▸ **MATERIAL FOR THE TASK**
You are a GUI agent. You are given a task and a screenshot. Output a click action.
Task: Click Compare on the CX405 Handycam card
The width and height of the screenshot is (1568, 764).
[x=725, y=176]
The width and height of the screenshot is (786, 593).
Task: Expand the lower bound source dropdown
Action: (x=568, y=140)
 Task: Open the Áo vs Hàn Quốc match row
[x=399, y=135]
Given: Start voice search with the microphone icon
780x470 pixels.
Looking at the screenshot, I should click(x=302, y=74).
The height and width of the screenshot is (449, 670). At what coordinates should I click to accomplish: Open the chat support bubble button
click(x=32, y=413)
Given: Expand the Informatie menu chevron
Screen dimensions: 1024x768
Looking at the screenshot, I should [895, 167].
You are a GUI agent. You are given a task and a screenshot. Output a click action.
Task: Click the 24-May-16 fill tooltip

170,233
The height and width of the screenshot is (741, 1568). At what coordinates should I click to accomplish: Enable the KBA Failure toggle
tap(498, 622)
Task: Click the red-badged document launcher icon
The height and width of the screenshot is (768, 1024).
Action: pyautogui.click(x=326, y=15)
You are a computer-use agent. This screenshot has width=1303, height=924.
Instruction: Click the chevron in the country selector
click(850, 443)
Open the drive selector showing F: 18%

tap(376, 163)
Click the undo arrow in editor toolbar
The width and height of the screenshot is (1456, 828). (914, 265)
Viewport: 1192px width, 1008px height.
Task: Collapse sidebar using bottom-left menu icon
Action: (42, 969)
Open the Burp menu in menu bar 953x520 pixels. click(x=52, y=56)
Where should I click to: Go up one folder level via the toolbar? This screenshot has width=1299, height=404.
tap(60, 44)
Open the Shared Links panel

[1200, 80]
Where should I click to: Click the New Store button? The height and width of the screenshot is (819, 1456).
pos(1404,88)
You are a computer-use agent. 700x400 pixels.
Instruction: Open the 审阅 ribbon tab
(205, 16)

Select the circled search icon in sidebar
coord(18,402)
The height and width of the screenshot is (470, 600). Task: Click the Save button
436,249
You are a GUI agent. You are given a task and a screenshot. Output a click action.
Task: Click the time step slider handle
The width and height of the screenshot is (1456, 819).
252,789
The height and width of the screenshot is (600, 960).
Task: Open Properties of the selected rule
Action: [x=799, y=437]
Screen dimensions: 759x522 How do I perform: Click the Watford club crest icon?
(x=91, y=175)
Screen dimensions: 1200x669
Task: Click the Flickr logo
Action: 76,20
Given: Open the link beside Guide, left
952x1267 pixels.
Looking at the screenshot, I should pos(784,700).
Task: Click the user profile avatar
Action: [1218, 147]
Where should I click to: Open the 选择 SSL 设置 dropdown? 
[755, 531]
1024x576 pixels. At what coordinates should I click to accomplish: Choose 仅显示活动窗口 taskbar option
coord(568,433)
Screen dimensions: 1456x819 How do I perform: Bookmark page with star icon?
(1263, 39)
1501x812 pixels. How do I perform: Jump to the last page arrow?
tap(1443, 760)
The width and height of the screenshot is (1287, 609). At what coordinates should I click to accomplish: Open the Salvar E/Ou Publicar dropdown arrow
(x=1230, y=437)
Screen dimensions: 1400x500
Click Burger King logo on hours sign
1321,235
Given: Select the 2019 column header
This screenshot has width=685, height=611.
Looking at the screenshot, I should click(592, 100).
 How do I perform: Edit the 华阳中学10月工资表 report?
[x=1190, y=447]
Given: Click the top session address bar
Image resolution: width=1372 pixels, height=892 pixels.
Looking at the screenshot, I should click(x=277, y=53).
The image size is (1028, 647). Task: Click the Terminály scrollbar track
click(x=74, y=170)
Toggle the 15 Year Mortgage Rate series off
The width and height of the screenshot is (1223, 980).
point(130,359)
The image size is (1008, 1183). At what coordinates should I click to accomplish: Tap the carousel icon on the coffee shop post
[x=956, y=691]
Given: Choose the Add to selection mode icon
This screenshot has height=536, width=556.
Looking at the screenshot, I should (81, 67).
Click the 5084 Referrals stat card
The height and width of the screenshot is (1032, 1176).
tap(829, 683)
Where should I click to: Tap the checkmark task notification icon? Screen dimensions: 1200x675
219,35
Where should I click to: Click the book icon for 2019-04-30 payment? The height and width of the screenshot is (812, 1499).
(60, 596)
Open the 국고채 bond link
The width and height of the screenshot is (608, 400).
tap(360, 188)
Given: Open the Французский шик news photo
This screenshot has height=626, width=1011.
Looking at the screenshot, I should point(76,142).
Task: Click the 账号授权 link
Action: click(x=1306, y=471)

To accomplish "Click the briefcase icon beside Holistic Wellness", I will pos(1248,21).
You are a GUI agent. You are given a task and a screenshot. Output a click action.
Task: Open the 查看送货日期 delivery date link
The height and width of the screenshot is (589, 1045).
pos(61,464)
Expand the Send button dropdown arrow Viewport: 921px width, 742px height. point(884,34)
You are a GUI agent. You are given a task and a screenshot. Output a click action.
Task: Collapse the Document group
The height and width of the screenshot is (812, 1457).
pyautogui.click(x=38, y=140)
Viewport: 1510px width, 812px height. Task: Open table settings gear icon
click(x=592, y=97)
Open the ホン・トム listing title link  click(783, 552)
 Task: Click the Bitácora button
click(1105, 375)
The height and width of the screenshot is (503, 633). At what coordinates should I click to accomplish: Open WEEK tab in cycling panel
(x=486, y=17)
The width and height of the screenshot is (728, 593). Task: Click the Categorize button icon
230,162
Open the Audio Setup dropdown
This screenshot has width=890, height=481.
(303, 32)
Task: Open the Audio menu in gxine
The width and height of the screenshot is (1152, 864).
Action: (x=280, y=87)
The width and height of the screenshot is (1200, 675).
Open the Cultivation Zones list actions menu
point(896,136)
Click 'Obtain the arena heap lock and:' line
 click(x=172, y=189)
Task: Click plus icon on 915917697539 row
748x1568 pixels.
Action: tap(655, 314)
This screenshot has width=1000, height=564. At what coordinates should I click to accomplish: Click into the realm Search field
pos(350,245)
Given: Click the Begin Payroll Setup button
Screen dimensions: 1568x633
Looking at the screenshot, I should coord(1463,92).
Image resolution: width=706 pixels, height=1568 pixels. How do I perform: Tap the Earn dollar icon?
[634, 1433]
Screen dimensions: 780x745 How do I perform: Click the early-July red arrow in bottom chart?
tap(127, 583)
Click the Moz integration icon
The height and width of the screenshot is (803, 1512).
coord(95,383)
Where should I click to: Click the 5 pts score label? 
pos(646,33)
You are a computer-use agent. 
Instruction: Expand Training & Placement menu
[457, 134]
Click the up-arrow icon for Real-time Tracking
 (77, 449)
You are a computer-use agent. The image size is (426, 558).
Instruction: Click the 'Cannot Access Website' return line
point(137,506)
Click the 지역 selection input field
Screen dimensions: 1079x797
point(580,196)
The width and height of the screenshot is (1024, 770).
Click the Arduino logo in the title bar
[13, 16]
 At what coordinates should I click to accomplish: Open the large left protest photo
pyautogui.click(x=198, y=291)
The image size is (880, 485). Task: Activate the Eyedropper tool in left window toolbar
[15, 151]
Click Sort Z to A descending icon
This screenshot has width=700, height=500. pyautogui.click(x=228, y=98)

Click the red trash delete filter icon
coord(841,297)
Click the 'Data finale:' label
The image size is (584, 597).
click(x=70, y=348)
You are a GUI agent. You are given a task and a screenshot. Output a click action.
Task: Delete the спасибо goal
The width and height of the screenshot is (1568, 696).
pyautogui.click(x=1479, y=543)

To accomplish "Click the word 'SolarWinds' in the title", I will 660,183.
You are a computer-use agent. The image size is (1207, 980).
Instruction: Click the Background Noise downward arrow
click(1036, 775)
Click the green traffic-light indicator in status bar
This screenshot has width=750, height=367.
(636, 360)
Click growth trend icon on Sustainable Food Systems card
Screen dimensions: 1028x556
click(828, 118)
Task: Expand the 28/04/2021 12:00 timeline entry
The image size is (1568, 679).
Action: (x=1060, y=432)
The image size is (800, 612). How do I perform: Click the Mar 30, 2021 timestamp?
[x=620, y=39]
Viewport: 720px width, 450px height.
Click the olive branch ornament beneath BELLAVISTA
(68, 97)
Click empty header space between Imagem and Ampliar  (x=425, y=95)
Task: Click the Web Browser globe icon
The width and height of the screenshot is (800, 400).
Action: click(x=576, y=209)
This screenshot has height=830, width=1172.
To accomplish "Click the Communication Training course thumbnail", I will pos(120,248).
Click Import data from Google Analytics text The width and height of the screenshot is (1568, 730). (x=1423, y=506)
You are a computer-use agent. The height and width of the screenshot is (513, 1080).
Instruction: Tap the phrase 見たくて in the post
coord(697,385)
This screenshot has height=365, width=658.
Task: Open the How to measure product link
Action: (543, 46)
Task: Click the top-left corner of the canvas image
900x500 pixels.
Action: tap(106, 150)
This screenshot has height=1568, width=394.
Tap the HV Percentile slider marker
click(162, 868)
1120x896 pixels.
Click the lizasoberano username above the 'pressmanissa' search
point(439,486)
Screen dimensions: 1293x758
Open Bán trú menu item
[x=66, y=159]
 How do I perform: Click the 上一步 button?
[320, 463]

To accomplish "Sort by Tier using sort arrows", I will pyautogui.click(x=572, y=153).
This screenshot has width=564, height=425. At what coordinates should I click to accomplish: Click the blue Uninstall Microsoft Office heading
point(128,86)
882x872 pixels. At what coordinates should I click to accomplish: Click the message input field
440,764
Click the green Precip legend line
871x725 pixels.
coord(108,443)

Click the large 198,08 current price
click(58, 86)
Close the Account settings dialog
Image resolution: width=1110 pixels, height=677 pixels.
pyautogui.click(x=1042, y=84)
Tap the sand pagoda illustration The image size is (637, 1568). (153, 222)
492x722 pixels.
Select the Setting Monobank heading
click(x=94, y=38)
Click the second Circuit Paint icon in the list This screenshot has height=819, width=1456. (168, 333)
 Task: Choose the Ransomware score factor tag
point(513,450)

▸ **EXERCISE REQUIREMENTS**
How many lines of the material above contain the string "panel"? Reply with the number alone.

▸ **ANSWER FOR THE TASK**
2